PROBLEM REQUIREMENTS: Each line of the records needs to be written out exactly, with any image left out.

[Pixel coordinate grounding data]
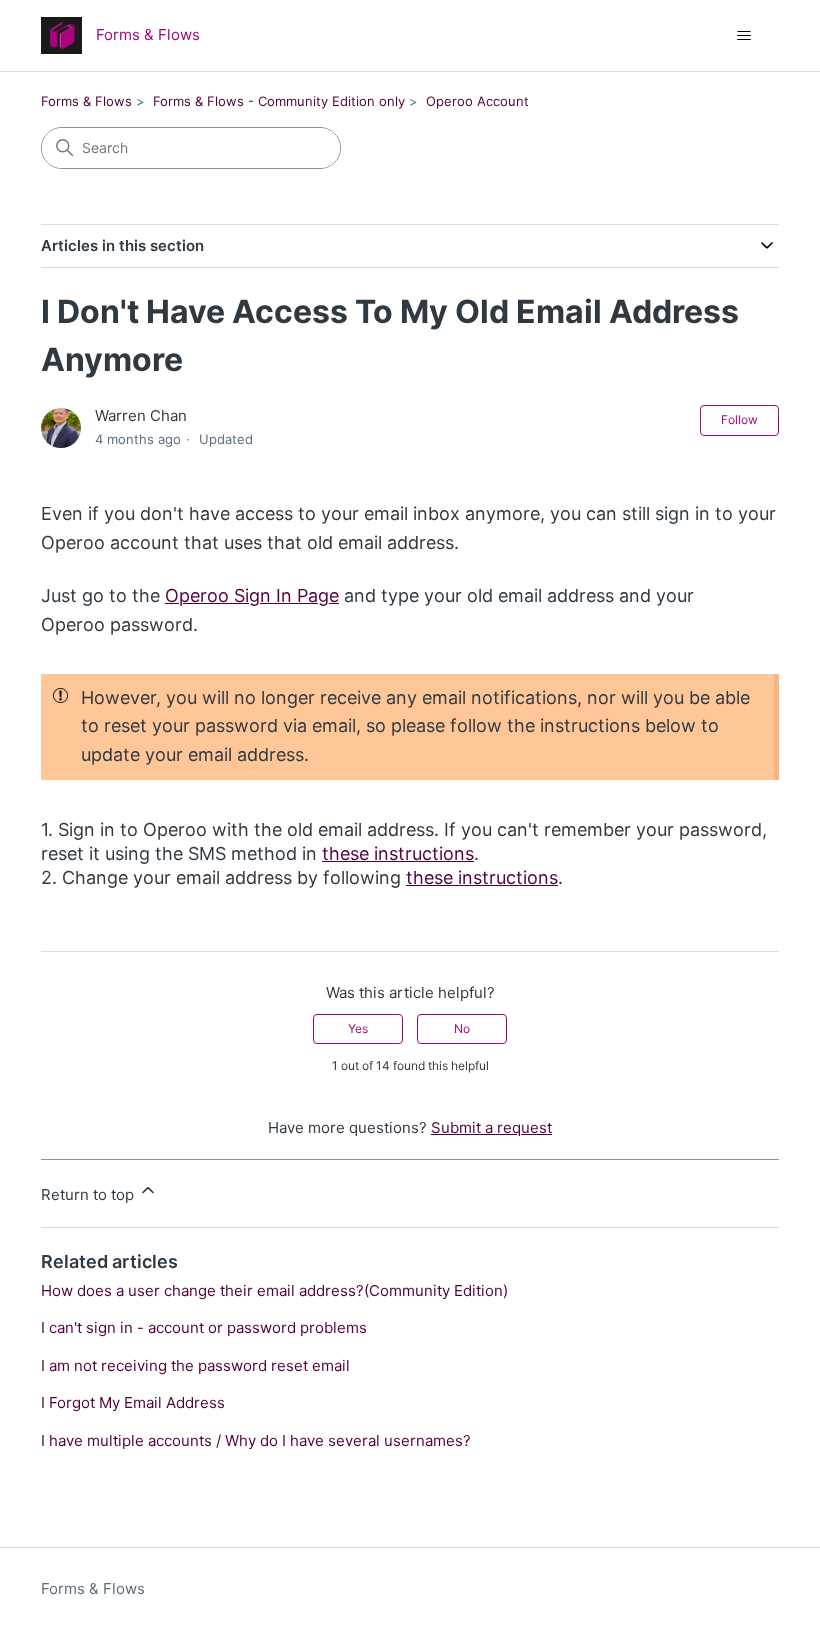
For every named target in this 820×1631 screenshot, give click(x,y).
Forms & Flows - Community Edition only (279, 101)
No (462, 1028)
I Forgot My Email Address (133, 1402)
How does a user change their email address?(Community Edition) (274, 1290)
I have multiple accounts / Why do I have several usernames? (256, 1440)
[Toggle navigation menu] (743, 36)
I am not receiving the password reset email (195, 1365)
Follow (739, 419)
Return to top (89, 1194)
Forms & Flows (86, 101)
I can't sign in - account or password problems (204, 1327)
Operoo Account (477, 101)
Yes (358, 1028)
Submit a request (491, 1127)
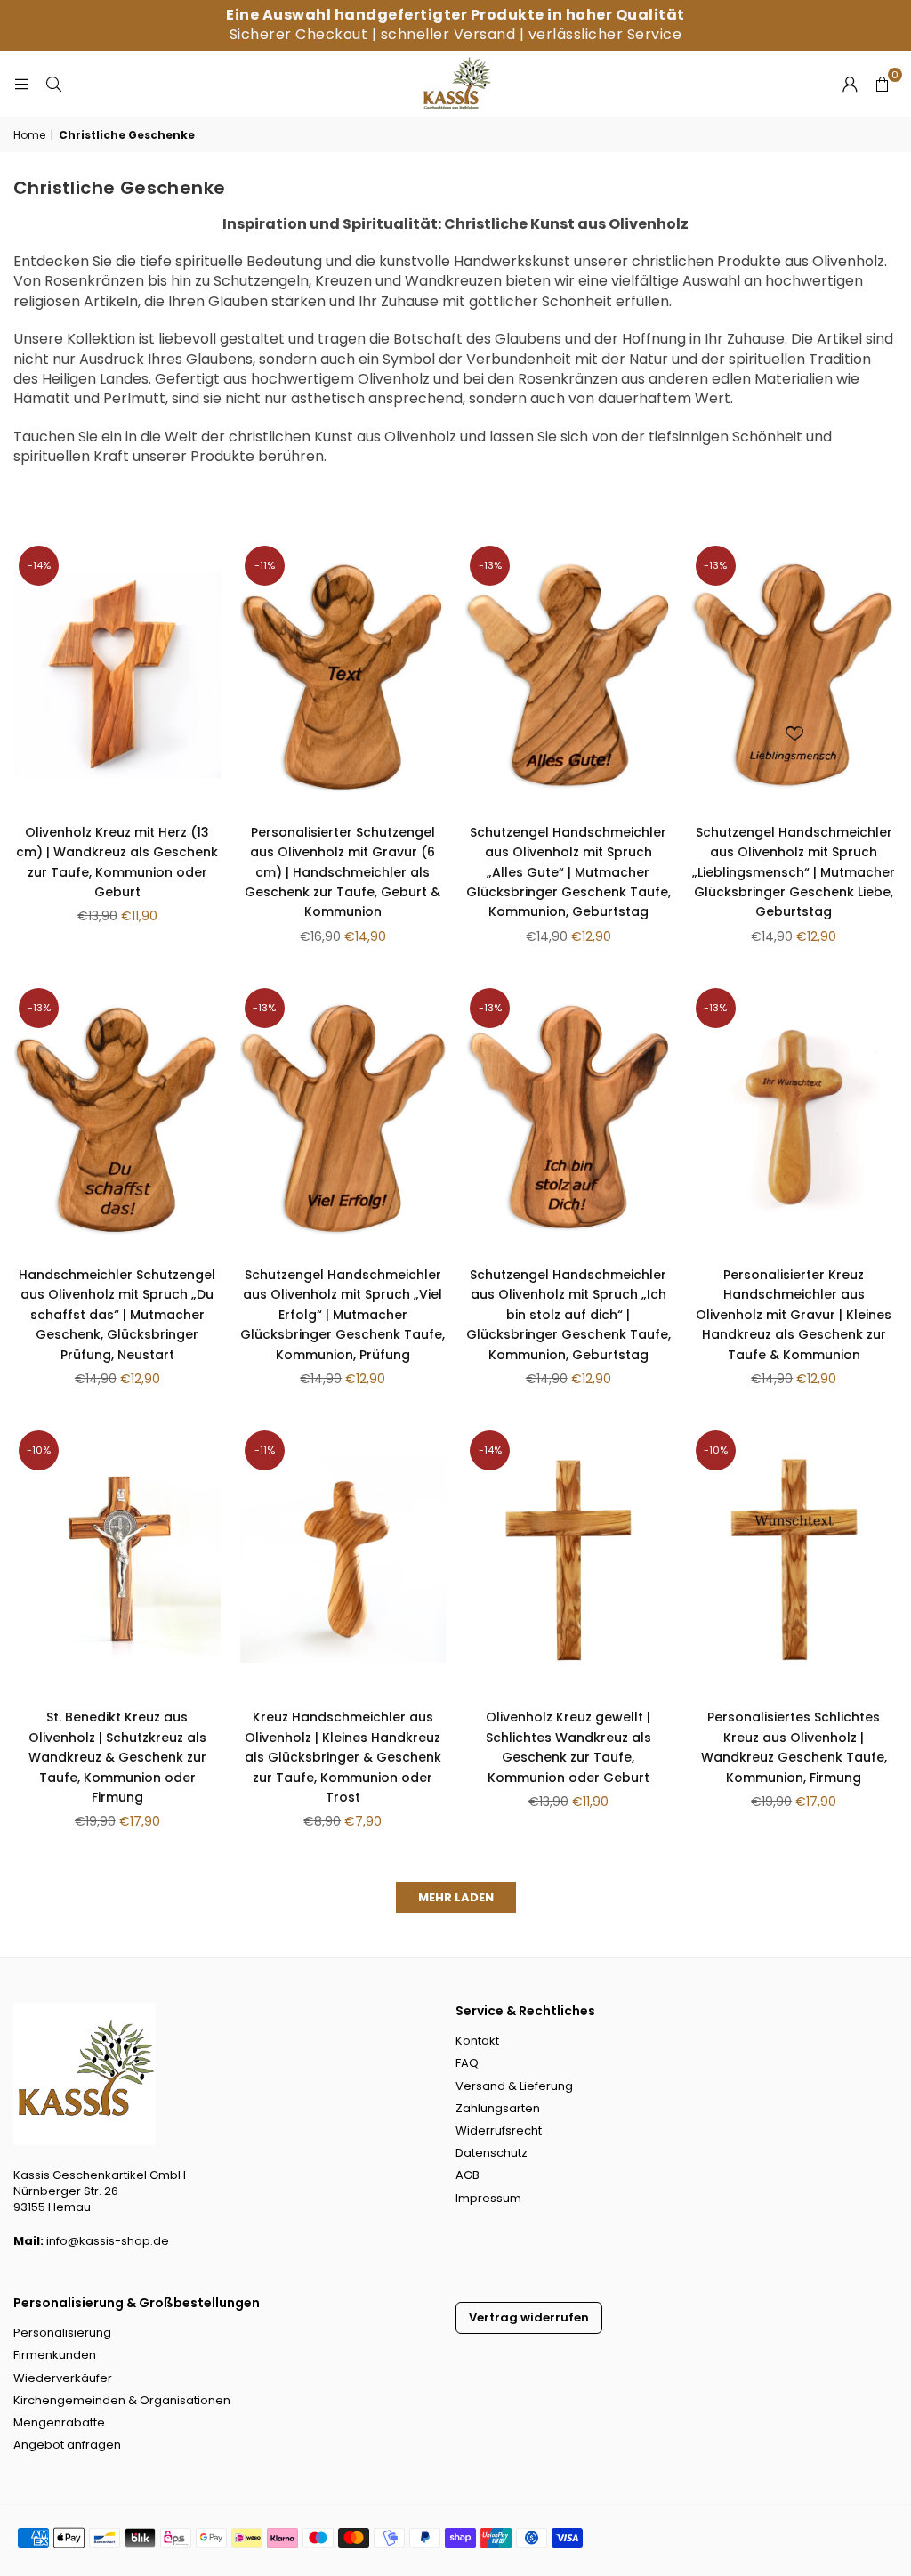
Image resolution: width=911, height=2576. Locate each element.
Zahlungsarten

YOUR SOLUTION:
For every named target in this 820×1631 screenshot, give click(x,y).
Forms & Flows - Community Edition only (279, 101)
No (462, 1028)
I Forgot My Email Address (133, 1402)
How does a user change their email address?(Community Edition) (274, 1290)
I have multiple accounts / Why do I have several usernames? (256, 1440)
[Toggle navigation menu] (743, 36)
I am not receiving the password reset email (195, 1365)
Follow (739, 419)
Return to top (89, 1194)
Forms & Flows (86, 101)
I can't sign in - account or password problems (204, 1327)
Operoo Account (477, 101)
Yes (358, 1028)
Submit a request (491, 1127)
Image resolution: width=911, height=2576. Locate each element.
Zahlungsarten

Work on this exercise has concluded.